Das Buch „Klagelieder“ im Alten Testament hat im 6. Jahrhundert vor unserer Zeitrechnung den Krieg und die Zerstörung Jerusalems durch das Babylonische Militär in Dichtkunst verarbeitet. Die Bilder unserer Zeit ähneln der damaligen Epoche.

Wir sehen Menschen in Not, auf Haut und Knochen abgemagert. Frauen, Männer und Kinder ohne Obdach, verzweifelt zwischen rauchenden Ruinen, nach Halt suchend im Schlamm. Wo bleibt die Perspektive? Was könnte Kriege und Klimakrise beenden? Die Vernunft beißt scheinbar auf Granit. Menschen hängen zwischen Fronten fest. So viele sind verängstigt und verbittert und verloren.

Erschütterungen, wo man hinschaut. Um uns herum Fluten, Armut, politische Entgleisungen. Gott sei’s geklagt!

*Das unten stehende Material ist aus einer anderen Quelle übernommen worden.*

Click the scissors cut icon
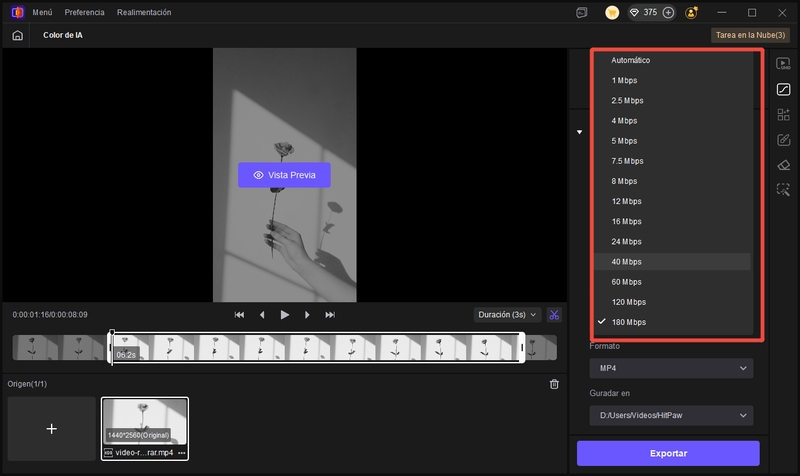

Und trotzdem: „Die Güte des HERRN ist's, dass wir nicht gar aus sind, seine Barmherzigkeit hat noch kein Ende, sondern sie ist alle Morgen neu, und deine Treue ist groß.“  (Klagelieder Kapitel 3, Verse 22 und 23)

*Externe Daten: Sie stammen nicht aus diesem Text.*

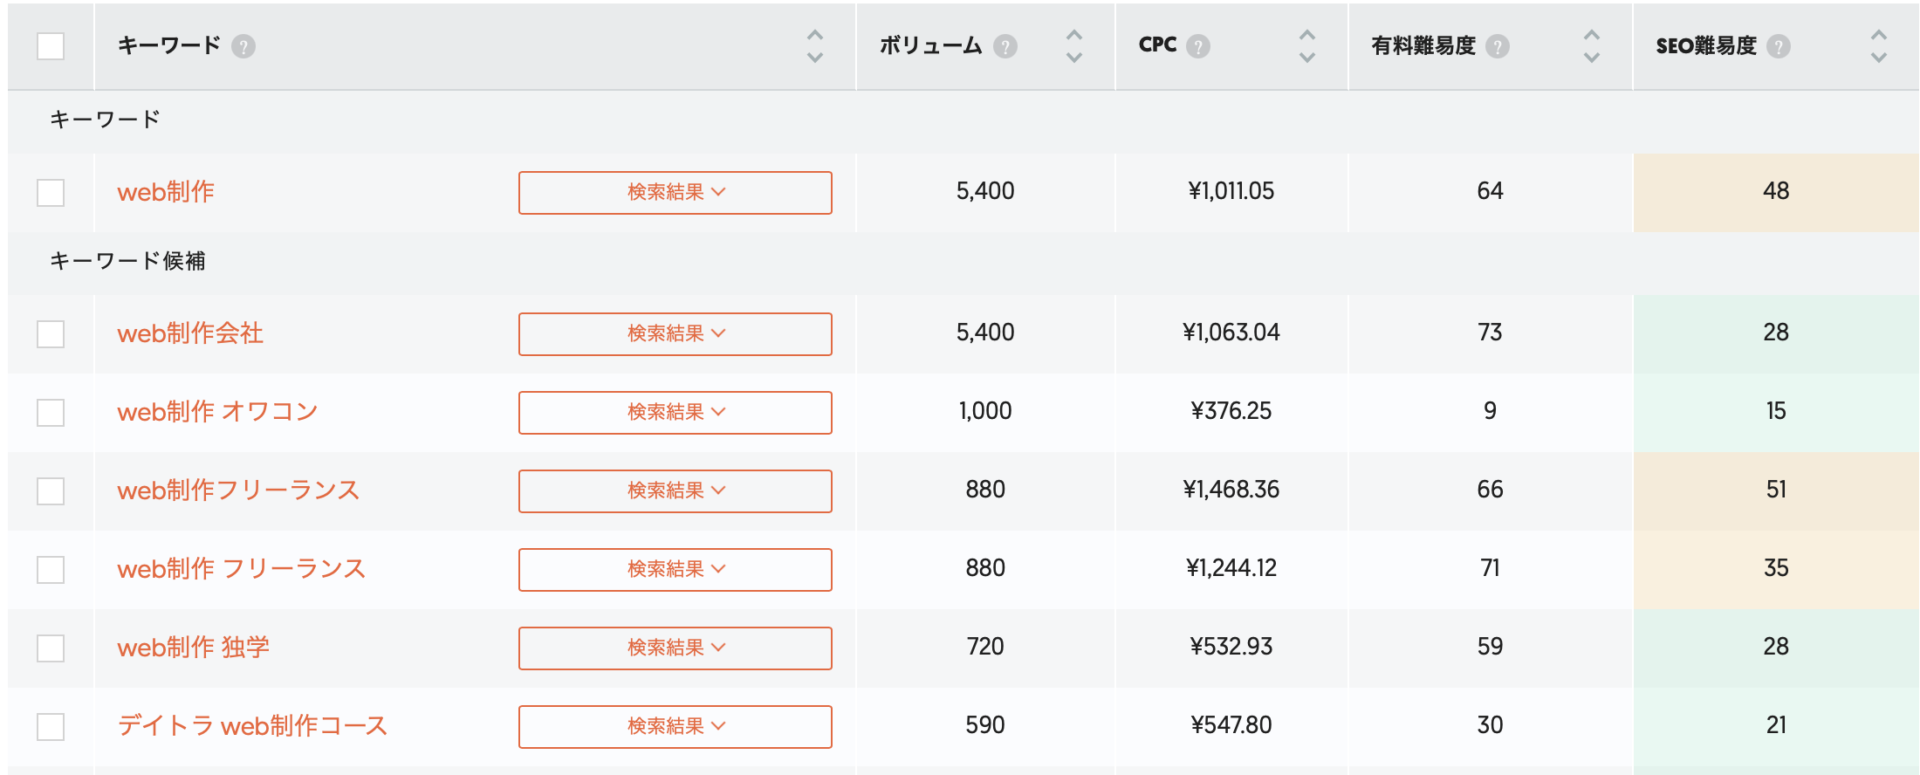Sort by 有料難易度 column arrows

Wie kann man so beten? Ich sträube mich innerlich gegen den Gedanken, beides – sowohl das Böse wie das Gute – aus Gottes Hand anzunehmen. Ich weiß: So würde ich mehr Gelassenheit erleben.

Aber ich will versuchen – trotz aller Zweifel, trotz all dem Miesen – mich trösten zu lassen von dem Glauben an die Güte Gottes, die den Zorn überwiegt. Denn Gottes Treue und Barmherzigkeit sind größer als alles Leid.

Ich will mich jeden Tag neu aufmachen und auf dieses „Trotzdem“ trauen. Demut und Dankbarkeit tragen weiter.

Ich bin dankbar zu leben. Ich will der Liebe auf der Spur bleiben. Ich will Helles in das Dunkle bringen. Und so dem Leben dienen. Ich weiß, dass ich dabei auf Gottes Hilfe angewiesen bin.

Möge sich unser aller Klagen in Segen wandeln!